Kunio has developed a GUI conversion utility for Windows to convert DTX format to OSIS XML and thence to Sword module.
- http://openlp.4j4u.net/jbible2osis/ – in Japanese, or direct download from
So far, it has been tested successfully for the following translations:
- Shinkaiyaku (New Revised Japanese?) 4th edition
- Kougoyaku (Colloquial Japanese) 4th edition
- The conversion utility has been placed on the public domain, with the software provided under GNU license GPL.
- It probably works for other Bible editions too but never tested due to lack of data.
- For the Shin kyodoyaku translation, he couldn't get it work because it's too inconsistent with verse orders.
- The terms of conditions for use of the data in these programs indicate that it's OK to convert the data for personal use, as long as the user has purchased their software.
eXtensible Markup Language
This is generic family of markup formats. Links to a number of XML specifications can be found here. Each flavor has its own specifications. SWORD supports markup in the XML formats OSIS and ThML internally.
Distant Shores Media is pioneering the use of the MediaWiki format for encoding Bible translations via its Door43 portal. See Publishing USFM-encoded Bible translations for mobile phones. Instantly. One of their programmers has developed an extension to the MediaWiki server (which powers Door43) called USFMtag that implements this concept. USFM-encoded Bible translations can be copied-and-pasted into any page on Door43 and the raw text is rendered in the browser as formatted text.
Adobe PageMaker Document
This is a DeskTop Publishing (DTP) program. See  for history & description. It has been superseded by Adobe InDesign, but some Bible Societies or translators may still be using it. We hope to post details of how to extract usable text from a PMD file.
Electronic Publication 
EPUB (electronic publication) is an e-book standard, by the International Digital Publishing Forum (IDPF), which consists of three file format standards (files have the extension .epub). It supersedes the Open eBook standard. This format can be read by a number of desktop OS readers (e.g. Adobe Digital Editions and FBReader) as well as some e-book readers (e.g. Sony Reader and the iPad).
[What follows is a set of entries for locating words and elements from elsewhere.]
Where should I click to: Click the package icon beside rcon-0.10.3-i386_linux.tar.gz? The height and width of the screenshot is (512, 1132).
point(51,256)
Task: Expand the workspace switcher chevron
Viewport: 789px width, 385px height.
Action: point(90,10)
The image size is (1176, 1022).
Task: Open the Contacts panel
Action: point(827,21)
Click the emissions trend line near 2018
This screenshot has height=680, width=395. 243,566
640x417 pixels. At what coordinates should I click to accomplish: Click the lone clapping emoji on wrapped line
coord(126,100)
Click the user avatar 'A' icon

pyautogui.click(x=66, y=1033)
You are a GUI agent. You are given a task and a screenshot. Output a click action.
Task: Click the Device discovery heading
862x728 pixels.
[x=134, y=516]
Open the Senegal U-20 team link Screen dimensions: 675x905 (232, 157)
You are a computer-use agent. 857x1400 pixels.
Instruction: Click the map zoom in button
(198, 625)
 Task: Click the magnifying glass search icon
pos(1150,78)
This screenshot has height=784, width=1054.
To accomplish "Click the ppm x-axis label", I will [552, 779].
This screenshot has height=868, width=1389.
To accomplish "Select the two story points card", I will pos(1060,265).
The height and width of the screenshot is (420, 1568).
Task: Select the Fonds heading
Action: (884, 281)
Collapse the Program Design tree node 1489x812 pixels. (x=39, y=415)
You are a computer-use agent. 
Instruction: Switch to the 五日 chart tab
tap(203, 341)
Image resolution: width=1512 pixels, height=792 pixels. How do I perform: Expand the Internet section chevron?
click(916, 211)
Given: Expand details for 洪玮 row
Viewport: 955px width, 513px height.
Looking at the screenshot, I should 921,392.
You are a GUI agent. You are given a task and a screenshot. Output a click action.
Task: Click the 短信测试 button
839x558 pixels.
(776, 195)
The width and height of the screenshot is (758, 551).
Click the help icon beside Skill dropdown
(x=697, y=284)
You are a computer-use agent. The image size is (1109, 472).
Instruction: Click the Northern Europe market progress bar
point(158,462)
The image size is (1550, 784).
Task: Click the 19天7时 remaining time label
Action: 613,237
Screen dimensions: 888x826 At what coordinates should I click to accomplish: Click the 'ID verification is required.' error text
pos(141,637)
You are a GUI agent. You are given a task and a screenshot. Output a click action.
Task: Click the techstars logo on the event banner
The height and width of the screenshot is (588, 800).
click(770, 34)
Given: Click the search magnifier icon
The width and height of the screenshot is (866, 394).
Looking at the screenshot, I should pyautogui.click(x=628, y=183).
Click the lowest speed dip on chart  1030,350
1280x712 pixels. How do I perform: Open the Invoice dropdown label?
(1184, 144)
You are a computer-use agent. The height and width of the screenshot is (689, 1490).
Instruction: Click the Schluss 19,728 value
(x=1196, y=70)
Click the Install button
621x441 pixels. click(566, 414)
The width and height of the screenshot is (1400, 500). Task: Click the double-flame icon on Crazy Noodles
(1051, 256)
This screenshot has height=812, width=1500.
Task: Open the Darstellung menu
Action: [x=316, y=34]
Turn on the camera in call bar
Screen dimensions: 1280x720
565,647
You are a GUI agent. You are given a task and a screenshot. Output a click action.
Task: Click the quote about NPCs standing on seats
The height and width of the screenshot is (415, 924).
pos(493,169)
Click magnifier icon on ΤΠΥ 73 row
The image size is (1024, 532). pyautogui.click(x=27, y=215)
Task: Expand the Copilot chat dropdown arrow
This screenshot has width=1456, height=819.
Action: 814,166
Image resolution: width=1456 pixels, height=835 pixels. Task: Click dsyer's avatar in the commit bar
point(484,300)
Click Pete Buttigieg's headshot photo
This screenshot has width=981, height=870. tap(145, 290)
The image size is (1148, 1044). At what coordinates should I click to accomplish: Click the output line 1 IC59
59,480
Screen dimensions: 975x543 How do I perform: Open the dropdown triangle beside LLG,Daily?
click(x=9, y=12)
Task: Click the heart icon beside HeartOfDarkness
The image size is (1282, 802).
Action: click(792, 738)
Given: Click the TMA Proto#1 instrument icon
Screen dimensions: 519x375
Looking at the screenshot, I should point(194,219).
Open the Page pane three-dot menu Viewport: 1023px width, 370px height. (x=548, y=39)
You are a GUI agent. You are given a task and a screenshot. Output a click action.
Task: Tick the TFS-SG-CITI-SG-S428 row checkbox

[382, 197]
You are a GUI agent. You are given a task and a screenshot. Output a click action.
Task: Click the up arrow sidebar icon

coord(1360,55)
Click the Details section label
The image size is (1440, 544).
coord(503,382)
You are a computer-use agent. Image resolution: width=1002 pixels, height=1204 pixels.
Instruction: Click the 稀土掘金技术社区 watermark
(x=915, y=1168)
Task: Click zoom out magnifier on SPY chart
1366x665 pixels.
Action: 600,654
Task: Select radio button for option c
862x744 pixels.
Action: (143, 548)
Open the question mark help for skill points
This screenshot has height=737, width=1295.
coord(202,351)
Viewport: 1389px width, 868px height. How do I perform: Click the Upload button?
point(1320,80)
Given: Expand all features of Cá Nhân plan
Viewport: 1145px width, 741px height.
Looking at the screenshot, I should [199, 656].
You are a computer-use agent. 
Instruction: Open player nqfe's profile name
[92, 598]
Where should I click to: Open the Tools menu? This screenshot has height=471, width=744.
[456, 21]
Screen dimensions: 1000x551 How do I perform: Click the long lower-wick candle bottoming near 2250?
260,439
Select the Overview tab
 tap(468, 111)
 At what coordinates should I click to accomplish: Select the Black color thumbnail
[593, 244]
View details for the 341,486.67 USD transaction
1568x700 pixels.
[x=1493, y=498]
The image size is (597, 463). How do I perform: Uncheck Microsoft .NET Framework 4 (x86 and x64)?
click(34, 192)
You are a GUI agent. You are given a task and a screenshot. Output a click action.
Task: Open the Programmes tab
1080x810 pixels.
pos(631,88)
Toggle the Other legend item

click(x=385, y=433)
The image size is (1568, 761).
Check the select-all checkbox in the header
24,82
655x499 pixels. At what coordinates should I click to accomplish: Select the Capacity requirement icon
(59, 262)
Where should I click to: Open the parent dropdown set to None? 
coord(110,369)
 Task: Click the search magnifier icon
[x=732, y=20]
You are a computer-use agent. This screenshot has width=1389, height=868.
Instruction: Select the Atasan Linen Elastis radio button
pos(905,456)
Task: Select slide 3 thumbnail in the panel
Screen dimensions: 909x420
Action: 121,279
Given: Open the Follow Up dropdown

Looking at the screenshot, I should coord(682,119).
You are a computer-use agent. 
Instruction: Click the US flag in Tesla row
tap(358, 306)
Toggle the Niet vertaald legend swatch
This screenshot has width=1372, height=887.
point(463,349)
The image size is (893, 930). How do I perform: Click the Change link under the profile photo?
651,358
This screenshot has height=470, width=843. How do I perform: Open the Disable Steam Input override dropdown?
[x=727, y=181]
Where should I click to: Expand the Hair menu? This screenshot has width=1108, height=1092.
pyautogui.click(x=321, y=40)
AbiWord is a multi-platform open-source word-processor. Transformation from MS Word into AbiWord format can render documents very nicely into a flat XML file which appears to be more than accessible to subsequent processing by Perl scripts or XSLT. Many other open file and save file formats are supported.
In a bash shell on a *nix desktop you can do a batch convert like this:
$ for i in `ls *.doc`; do abiword --to=abw $i; done
As with any MS Word texts, the output will vary depending on how cleanly people have used styles or not. Style names and info are transferred into AbiWord's format. But even if no proper styling was used the information on fonts, etc can likely be used for transformation purposes.
Standard Generalized Markup Language
SGML is an ISO-standard technology for defining generalized markup languages for documents.
Generalized markup is based on two postulates:
- Markup should describe a document's structure and other attributes, rather than specify the processing to be performed on it, as descriptive markup need be done only once, and will suffice for future processing.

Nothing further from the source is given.